British linked to assassination of Burmese nationalist Aung San

19 July 1947
Today in 1947, Bogyoke Aung San, ‘the father of modern day Myanmar’ and a committed parliamentary socialist, was shot dead by paramilitaries under orders of Burma’s former prime minister, U Saw, who had recently received weapons supplied by British army officers. Aung San, who, at just 32 years old, was the acting prime minister in all but name, had been attending a meeting of the country’s Executive Council, when four armed men in uniforms jumped from an army jeep, pushed past ill-trained Burmese guards and sprayed the council chamber with gunfire, killing him and six other ministers. According to a report by a British journalist, ‘blood splattered the walls, and ran in rivers across the floor.’1
British businesses operating in Burma had feared that Aung San’s socialist convictions would threaten their interests, while elements within the British army had been concerned that Aung San might seek autonomous development for Burma by playing off London against Moscow. In January, Aung San had announced that the Burmese people wanted full independence and would not accept dominion status within the Commonwealth. Winston Churchill and many others in the British political establishment made no secret of the fact that they loathed him.2 It, therefore, came as little surprise when it was learned that U Saw had been having close discussions with John Bingley, an official at the British Council, as to how he might be able to protect British companies.3
After the killing, three British army officers, two captains and a major, fell under suspicion for their close association with U Saw, and one of them, Captain Diane, testified in court that the former prime minister was already heavily armed at the time of the assassination, and that he had been expecting another delivery of five lorry loads of arms from someone he believed to be a British officer. The confession was felt to be so damaging that Major General Hubert Rance, the British governor, tried to have it censored. Rance, however, didn’t dare to intervene to prevent Saw’s conviction for the crime, and as the condemned man awaited his execution, one of his last letters was addressed to Bingley, noting sourly ‘I took a grave risk as advised.’4 Bingley, however, was never charged with any offence and was allowed to leave the country. Like that of Saw’s other fellow British contacts, any evidence of the role he might have played was expunged from history.5 A key question remains unanswered: was this merely a crime enabled by corrupt elements within the British army in Burma and official incompetence or indifference, or was it planned as a political coup either by rogue reactionary British officials or by British agents operating with official connivance ?
FOOTNOTES
- ‘Burmese police find arms dump,’ The Northern Whig, 22 July 1947 p. 1.

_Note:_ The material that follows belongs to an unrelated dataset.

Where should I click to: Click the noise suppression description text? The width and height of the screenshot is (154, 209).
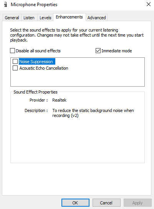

- ‘Who Really Killed Aung San ?’ BBC 2 documentary, 19 July 1997.
- Christopher Bayly and Tim Harper ‘Forgotten Wars: The End of Britain’s Asian Empire,’ Allen Lane, London, 2007 p. 319 and Gehan Wijewardene book review of Kin Oung, ‘Who killed Aung San ?’ Burma library accessed online at http://www.burmalibrary.org/reg.burma/archives/199403/msg00087.html
- Christopher Bayly and Tim Harper, Ibid pp. 219-320.